Down the road a bit these pages will look back on Biden's term in the White House. He has much to be proud of and his genuine embracing of his Irishness is something that will be forever appreciated on both sides of the Atlantic.
But before he hands over the keys to 1600 Pennsylvania Avenue to President Trump, we would urge President Biden to do the right thing with regard to Admiral Husband Kimmel, a man who was scapegoated after the attack on Pearl Harbor, December 7, 1941.
After the attack, Admiral Kimmel, Commander in Chief of America’s Pacific fleet, and Lieutenant General Walter Short, the Army’s commander in Hawaii, were relieved of their commands. Stripped of their ranks, they retired in disgrace.

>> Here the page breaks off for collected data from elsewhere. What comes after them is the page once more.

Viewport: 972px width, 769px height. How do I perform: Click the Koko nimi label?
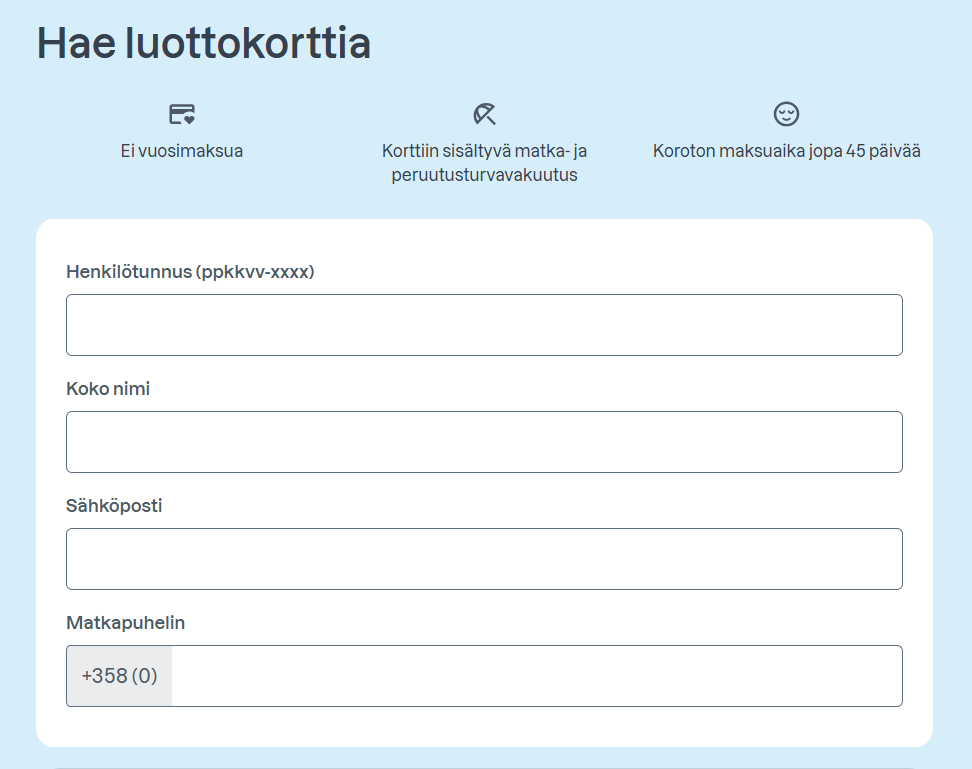[x=108, y=389]
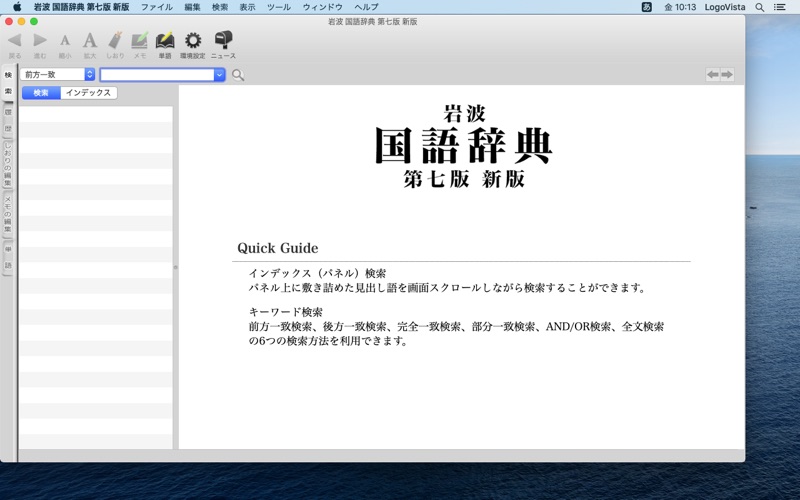Screen dimensions: 800x500
Task: Click the 進む forward arrow icon
Action: (40, 41)
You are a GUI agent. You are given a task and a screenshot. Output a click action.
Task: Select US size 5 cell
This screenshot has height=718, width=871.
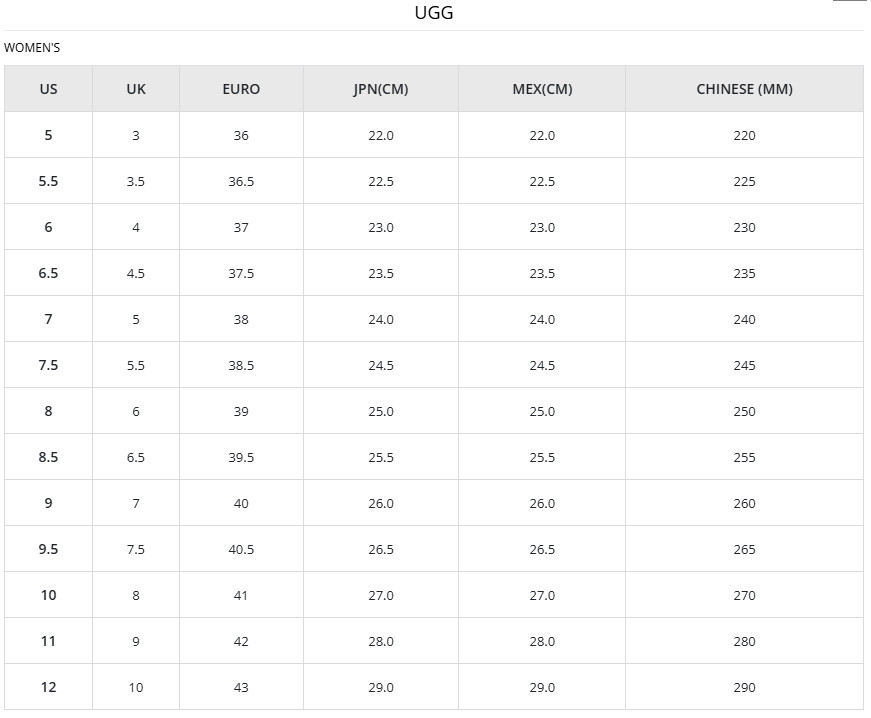click(48, 135)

Coinciding with the Pearl Harbor anniversary last month the Echo posted a story by American, though Ireland-based, author Robbyn Swan. A few years ago Swan, together with her husband Anthony Summers, penned "A Matter of Honor: Pearl Harbor – Betrayal, Blame, and a Family’s Quest for Justice."
The book is in part a plea on behalf of the Kimmel family, who have been seeking exoneration for decades.
Swan wrote that a law passed after World War II granted all officers the right to retire at the highest rank at which they had served during the conflict. Thousands were elevated to their wartime ranks – even men who had been court-martialed. The law was applied to all – except for Hawaiian commanders Kimmel and Short.
And she wrote: "Admiral Kimmel and his defenders began what has by now been a more than eighty-year effort to exonerate him and restore his four-star rank.”
The effort has included a petition filed by the Kimmel family in 2020.
Wrote Swan: "The Kimmels’ petition presented significant evidence that had not been available to any previous official inquiry. Among other items, it included detailed pre-war intelligence information about the very type of aerial torpedo attack unleashed by the Japanese on Pearl Harbor. That intelligence had never been sent to Admiral Kimmel.
"The family’s application also made clear that Kimmel had not been relieved because Navy Secretary Frank Knox had lost confidence in his ability to command. Kimmel had been relieved, rather, because of pressure on Knox by other factors. There had been, above all, the need to keep secret the fact that the United States had broken Japan’s codes and was reading its diplomatic correspondence.
"In light of the evidence supplied by the Kimmels, the BCNR voted to recommend to then President Trump that he restore Kimmel’s four-star rank.
"The Board’s decision was approved by Secretary of the Navy Kenneth Braithwaite and sent to the Secretary of Defense for signature. Instead, the case languished during the transition and for years during the Biden administration. Then, in March 2023, in an unusual move, the Board's decision was reversed by the current Secretary of the Navy, Carlos Del Toro. In light of such rebuffs, the Kimmel family’s efforts had long included direct appeals to Washington."
And here's where President Biden comes in. According to Swan, then Senator Joe Biden put his weight behind the exoneration effort.
"In 1991, he and four other U.S. senators - John McCain, William Roth, Alan Simpson, and Strom Thurmond - signed a letter asking Bush to support the request."
But President George H.W. Bush, himself a Navy veteran, took no action.
Wrote Swan: "In April 1999, during President Bill Clinton’s second term, Biden stepped in again. With Senator William Roth, he sponsored a resolution to restore both Kimmel and Short to the ranks they had held in 1941. In Biden’s words, it was unacceptable to forget 'two brave officers whose true story remains shrouded and tarnished by fifty‑seven years of official neglect of the truth.'
"In spring 2000, when the necessary legislation was included as an amendment to the Defense Authorization Bill, it was passed. All that was necessary was that the President sign the recommendation and forward it to the Senate for approval. Clinton, however, left office without fulfilling the request
"In 2007, when he last referred to it publicly, President Biden described the Kimmel case as 'the most tragic injustice in American military history. Today, in the final days of his administration, the President can correct that injustice by making the recommendation that would restore Kimmel’s four stars – and his honor."
That he can and that, hopefully, he will do in the waning days of a presidency that, we believe, will be more greatly appreciated with the passage of time.